**Material shown:**
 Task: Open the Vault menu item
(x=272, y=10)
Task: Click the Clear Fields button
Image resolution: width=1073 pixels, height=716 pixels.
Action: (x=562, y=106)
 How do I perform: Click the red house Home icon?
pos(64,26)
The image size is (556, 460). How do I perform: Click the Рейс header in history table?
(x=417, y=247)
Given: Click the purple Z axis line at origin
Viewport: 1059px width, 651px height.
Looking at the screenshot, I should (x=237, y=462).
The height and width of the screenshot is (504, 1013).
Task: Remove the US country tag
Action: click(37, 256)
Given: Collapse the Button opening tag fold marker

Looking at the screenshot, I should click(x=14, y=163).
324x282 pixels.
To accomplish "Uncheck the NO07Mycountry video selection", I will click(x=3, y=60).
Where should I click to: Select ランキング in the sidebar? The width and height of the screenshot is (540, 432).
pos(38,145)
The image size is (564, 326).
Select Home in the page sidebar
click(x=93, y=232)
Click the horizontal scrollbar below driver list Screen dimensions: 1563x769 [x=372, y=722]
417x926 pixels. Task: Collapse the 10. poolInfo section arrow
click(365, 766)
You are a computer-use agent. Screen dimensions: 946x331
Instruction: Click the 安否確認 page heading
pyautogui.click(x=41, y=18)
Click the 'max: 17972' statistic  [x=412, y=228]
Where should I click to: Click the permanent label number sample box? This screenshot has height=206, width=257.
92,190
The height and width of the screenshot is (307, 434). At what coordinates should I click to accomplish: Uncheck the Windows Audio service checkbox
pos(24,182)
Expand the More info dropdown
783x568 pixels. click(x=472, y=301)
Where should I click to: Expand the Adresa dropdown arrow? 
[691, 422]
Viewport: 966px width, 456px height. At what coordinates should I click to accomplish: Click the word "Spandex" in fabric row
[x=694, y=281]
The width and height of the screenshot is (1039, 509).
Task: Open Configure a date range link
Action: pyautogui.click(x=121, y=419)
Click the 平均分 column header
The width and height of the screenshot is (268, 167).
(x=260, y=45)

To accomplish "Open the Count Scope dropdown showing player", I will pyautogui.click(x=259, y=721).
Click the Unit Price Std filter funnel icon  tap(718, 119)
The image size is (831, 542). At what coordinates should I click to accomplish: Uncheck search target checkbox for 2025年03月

**What is needed:** Give the number of lines in the listing that hold the string "dimensions", and supply nothing further.

**Written solution:** 2